A glance at the present schedule shows that banks have been placed in ten categories as far as assets size is concerned. The lowest category consists of very small banks with assets of less than one million dollars. A bank in that category pays no fixed fee for an examination. At the other end of the scale are the very large banks with assets in excess of twenty billion dollars. A bank in that category must pay a fixed fee of $689,425.00 per examination.
As far as the percentage charges are concerned, however, a bank in the lowest category pays .001000 of the value of its assets per examination, whereas the percentage applied to a bank in the highest category is .000021 on the excess of its assets over twenty billion dollars.
Plaintiff bank falls within the category of banks having assets valued at between $10,000,000.00 and $50,000,000.00, and with respect to the examination involved in this case the Bank was required to pay $2846.00, whereas under the former schedule it would have been required to pay only $946.00.

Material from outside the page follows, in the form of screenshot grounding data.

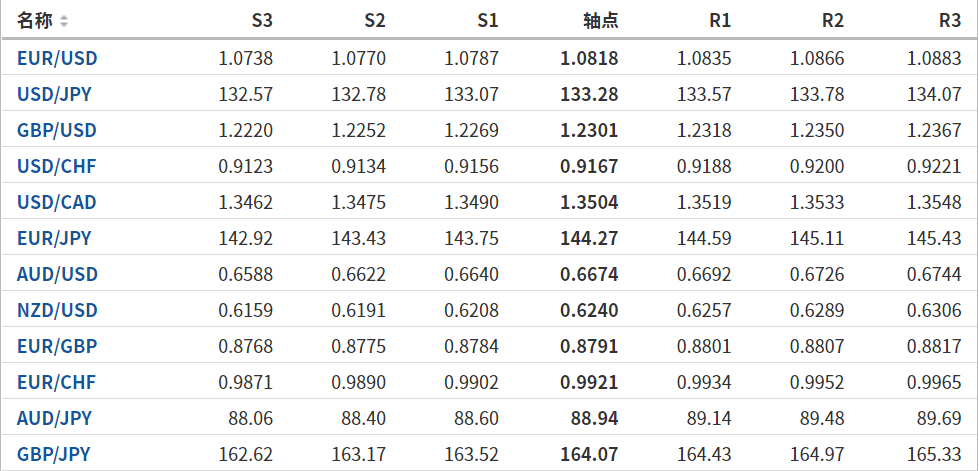Click the NZD/USD pair link

[57, 310]
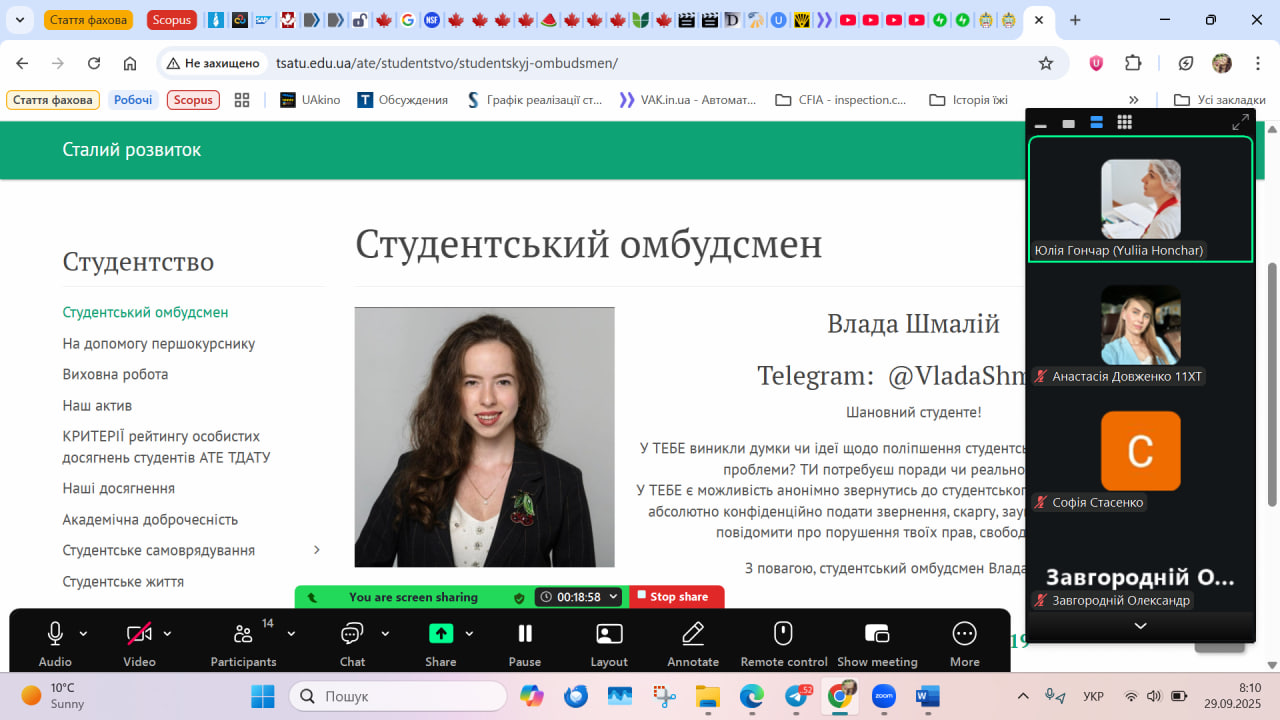Open the На допомогу першокурснику link
The width and height of the screenshot is (1280, 720).
tap(159, 343)
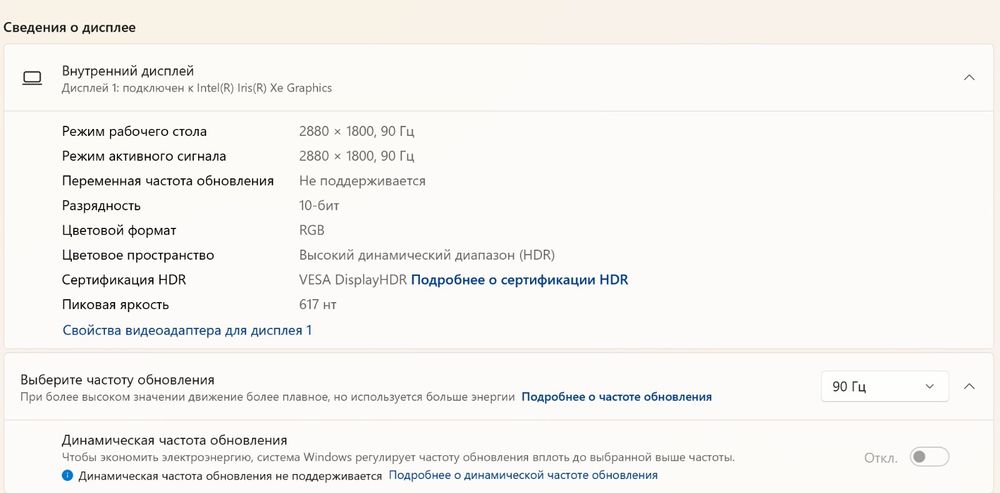The image size is (1000, 493).
Task: Open Подробнее о сертификации HDR link
Action: pyautogui.click(x=519, y=280)
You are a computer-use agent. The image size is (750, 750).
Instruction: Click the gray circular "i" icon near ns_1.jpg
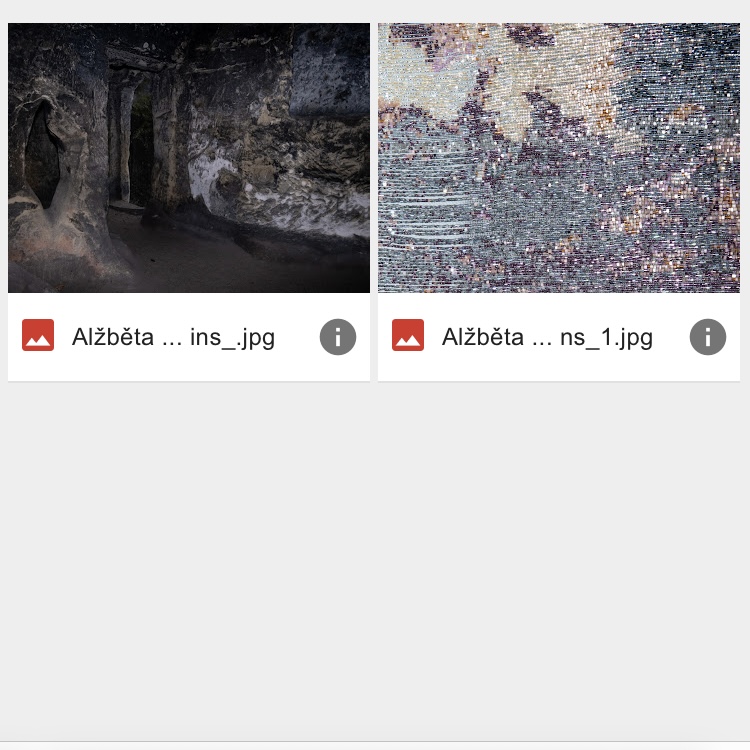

The position of plaintiff is that the downward sliding scale of percentage charges prescribed by the present regulation violates the requirement of § 482 that the charges made to banks must be "in proportion to" the value of their assets. Plaintiff contends that under § 482 the only acceptable method of computing charges is to apply a fixed percentage figure to the total value of the assets of a bank as of the date of the bank's examination.3
The record in the case includes a detailed affidavit of Acting Comptroller Bloom in which he discusses the nature and history of national bank examinations, and the experience that successive Comptrollers have had with examination costs as compared to the yields of the assessments that have been made to defray the costs of the examinations. Mr. Bloom also undertakes to explain how the present regulation came to be adopted. His affidavit is uncontroverted, and while we do not necessarily accept everything that is said in it, we think that in general reliance can be placed on Mr. Bloom's statements.
The record in the case, including the Bloom affidavit, reflects that between 1970 and 1976 the cost to the Comptroller of examining national banks increased markedly for a number of reasons including higher salaries required to be paid to bank examiners and other employees concerned with examinations and reports thereof and the general effect of inflation, and during that period revenues derived from assessments made against banks in connection with examinations were not keeping pace with the increasing costs.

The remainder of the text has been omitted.